Ferias taurinas
De casta
Morante ayer quería. Quería arreglar en Sevilla lo que días antes se quedó a medio hacer. Ni Resurrección ni los Victorinos dieron rienda suelta a su apuesta. Cinco tardes en la temporada sevillana se podían convertir en amargor de no resolverse a bien. Necesitaba el calor de su tierra, sudado y ganado ayer. Apenas hubo lugar para las florituras. Los toros de Jandilla amagaron con fastidiar la tarde. Dos se desplomaron sobre la arena, en un «no puedo más». Al tercero hasta hubo que apuntillarlo en el ruedo en mitad de la lidia y del resto tendremos poco que recordar. Y en ese suspiro sublime de la nada al todo llegó Morante en el quinto, clavó las zapatillas en el albero, gozó el prólogo de faena y vibramos al son de una labor de corazón, de tragarle mucho al toro y dominar los derrotes secos. Que la historia no se cuenta con un ramillete de muletazos bonitos. Morante hiló fino a un toro bronco.
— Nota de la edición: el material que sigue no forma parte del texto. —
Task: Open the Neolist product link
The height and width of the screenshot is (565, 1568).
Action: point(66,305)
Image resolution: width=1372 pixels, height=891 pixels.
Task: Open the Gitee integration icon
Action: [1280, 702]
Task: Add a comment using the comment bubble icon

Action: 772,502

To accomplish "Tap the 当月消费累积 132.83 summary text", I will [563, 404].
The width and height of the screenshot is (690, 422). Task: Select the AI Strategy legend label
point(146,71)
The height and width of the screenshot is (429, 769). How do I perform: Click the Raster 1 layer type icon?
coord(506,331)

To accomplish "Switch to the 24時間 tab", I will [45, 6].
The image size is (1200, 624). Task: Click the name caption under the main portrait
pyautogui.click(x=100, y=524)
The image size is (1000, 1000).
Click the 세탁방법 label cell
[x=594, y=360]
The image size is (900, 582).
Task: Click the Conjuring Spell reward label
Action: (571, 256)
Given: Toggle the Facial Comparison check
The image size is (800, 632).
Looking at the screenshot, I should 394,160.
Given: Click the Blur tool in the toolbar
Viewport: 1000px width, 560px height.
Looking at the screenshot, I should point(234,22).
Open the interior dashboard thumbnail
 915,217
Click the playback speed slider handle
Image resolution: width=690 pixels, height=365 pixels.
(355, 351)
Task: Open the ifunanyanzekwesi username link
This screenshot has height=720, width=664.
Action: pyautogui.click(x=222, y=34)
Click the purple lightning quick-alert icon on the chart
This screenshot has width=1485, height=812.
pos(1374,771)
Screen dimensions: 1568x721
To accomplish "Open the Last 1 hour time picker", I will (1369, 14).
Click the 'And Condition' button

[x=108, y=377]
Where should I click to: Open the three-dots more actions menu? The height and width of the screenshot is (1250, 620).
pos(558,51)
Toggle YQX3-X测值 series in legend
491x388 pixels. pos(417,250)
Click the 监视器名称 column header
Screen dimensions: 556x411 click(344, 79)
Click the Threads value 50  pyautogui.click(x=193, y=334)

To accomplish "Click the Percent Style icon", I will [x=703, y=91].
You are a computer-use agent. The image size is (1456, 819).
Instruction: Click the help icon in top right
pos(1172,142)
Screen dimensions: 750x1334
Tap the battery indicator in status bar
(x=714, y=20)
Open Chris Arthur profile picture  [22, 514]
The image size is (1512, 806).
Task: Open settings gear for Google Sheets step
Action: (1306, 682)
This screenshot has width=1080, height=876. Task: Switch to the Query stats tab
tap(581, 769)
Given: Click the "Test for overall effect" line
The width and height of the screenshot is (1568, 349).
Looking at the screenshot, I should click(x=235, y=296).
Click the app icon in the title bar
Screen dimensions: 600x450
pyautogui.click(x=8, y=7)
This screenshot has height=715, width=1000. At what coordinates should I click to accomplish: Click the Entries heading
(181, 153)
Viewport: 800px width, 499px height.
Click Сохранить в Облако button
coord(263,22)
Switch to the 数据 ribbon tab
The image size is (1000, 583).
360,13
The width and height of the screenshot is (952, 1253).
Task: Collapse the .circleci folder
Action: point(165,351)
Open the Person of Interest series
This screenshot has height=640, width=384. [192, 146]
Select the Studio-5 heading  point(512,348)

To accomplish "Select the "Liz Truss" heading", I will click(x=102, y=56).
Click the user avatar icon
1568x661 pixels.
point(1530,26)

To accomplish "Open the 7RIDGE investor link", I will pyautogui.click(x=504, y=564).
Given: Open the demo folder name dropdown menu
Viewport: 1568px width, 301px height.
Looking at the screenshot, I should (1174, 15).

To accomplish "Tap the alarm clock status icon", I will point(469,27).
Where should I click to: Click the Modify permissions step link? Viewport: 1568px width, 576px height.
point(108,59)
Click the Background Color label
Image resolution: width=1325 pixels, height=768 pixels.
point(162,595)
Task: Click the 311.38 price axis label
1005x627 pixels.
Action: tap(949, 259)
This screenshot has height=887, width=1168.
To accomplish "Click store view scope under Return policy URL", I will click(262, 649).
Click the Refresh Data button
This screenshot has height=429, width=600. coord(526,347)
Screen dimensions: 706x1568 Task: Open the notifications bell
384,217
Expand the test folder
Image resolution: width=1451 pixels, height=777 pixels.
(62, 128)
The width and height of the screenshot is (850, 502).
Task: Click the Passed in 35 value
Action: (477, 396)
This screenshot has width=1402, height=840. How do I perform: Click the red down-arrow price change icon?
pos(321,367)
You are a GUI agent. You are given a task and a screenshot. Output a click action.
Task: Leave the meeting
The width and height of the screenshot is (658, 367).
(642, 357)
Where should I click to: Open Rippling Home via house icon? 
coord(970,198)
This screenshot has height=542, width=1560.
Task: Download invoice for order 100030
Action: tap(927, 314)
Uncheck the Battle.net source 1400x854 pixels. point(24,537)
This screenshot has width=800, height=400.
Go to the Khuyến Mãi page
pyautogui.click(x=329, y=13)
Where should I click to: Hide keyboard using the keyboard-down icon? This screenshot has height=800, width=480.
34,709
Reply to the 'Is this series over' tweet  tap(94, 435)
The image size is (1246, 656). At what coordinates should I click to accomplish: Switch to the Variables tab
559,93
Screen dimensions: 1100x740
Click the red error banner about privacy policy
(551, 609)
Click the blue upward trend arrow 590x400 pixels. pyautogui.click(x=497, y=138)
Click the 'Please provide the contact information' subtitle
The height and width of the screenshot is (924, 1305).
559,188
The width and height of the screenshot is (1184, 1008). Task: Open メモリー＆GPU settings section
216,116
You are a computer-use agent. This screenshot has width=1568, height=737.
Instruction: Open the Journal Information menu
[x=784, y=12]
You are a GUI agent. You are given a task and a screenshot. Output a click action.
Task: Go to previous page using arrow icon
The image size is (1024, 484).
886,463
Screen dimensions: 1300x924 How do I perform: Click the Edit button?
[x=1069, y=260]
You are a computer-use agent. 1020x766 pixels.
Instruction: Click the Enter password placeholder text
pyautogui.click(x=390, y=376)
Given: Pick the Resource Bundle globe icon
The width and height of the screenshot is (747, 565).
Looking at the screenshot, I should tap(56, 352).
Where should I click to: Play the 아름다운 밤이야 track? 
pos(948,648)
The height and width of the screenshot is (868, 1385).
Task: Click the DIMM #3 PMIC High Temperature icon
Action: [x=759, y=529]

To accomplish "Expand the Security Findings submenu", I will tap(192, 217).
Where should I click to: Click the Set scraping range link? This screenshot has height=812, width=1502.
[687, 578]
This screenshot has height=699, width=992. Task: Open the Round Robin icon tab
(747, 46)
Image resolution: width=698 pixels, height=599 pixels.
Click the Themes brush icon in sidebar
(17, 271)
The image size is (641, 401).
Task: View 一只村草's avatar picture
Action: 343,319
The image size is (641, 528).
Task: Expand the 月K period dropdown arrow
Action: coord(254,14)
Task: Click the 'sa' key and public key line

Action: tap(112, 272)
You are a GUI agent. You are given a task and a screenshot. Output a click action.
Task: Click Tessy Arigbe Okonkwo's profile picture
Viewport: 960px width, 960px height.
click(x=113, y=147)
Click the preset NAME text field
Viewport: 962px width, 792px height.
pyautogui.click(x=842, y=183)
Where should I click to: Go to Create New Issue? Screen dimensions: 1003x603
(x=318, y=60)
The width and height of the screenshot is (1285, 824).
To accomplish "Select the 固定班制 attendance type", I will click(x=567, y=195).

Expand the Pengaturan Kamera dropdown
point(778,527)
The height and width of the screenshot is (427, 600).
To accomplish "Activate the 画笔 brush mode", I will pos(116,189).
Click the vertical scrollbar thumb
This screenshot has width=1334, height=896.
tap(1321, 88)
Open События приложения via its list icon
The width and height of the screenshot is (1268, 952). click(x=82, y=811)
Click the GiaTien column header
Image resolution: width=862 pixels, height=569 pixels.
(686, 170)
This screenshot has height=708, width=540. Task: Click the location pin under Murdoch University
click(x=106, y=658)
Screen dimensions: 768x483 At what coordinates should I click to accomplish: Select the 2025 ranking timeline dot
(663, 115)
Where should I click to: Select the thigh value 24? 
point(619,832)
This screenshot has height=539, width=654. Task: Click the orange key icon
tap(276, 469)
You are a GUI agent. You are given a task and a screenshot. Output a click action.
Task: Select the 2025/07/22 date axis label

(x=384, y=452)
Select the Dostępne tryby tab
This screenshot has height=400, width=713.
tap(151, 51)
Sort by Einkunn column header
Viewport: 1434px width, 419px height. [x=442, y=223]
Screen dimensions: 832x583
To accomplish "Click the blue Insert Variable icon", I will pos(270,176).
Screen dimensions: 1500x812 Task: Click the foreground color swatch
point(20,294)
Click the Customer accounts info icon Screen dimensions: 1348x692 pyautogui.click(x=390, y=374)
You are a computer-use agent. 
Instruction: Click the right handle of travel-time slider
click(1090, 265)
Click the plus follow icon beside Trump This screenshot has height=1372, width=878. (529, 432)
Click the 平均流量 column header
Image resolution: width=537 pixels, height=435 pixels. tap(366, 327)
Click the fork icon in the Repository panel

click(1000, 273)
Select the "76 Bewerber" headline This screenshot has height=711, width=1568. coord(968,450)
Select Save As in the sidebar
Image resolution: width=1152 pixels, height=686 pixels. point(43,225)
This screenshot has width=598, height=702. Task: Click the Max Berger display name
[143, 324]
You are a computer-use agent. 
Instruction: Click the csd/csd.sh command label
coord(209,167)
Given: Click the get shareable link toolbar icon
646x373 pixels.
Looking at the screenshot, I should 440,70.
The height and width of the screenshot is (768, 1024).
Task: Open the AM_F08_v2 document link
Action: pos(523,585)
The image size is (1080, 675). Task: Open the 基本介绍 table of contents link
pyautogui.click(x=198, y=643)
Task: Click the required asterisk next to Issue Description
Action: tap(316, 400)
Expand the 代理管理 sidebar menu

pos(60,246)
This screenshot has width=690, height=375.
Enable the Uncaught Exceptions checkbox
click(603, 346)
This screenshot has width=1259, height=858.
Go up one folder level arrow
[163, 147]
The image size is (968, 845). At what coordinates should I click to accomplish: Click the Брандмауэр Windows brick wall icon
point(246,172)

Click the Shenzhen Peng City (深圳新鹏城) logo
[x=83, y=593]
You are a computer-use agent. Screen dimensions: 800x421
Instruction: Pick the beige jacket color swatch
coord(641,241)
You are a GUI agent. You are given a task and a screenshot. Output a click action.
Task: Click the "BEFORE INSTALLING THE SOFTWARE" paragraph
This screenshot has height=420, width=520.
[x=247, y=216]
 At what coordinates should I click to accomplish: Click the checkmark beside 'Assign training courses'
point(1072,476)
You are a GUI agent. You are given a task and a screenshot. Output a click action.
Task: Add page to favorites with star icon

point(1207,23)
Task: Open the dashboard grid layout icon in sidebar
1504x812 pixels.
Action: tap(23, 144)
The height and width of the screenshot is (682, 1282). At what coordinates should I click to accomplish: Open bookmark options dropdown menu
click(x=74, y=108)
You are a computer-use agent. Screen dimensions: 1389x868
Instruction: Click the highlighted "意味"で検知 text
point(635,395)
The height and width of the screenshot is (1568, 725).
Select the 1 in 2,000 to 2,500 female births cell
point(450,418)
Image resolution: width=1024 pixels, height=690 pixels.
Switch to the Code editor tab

Ya se vislumbró el cuento en la primera tanda de derechazos, cuando embarcó al toro por abajo, en un conjunto emocionante por lo que era y por lo que estaba por venir. Mientras el animal iba a menos, el torero fue a más. Ganó esta vez Morante. Hasta la banda, esa dictadura absurda que se trae la plaza de Sevilla con la música, claudicó en ese quinto toro, mientras silenció la seria labor trazada ante el segundo. Y en verdad, con ese Morante entregado a la faena, lo que sí tuvo música, y ritmo, y melodía fue la capa airosa del de La Puebla, y su arte. El de la batuta, caprichos que envenenan a una plaza de cante grande.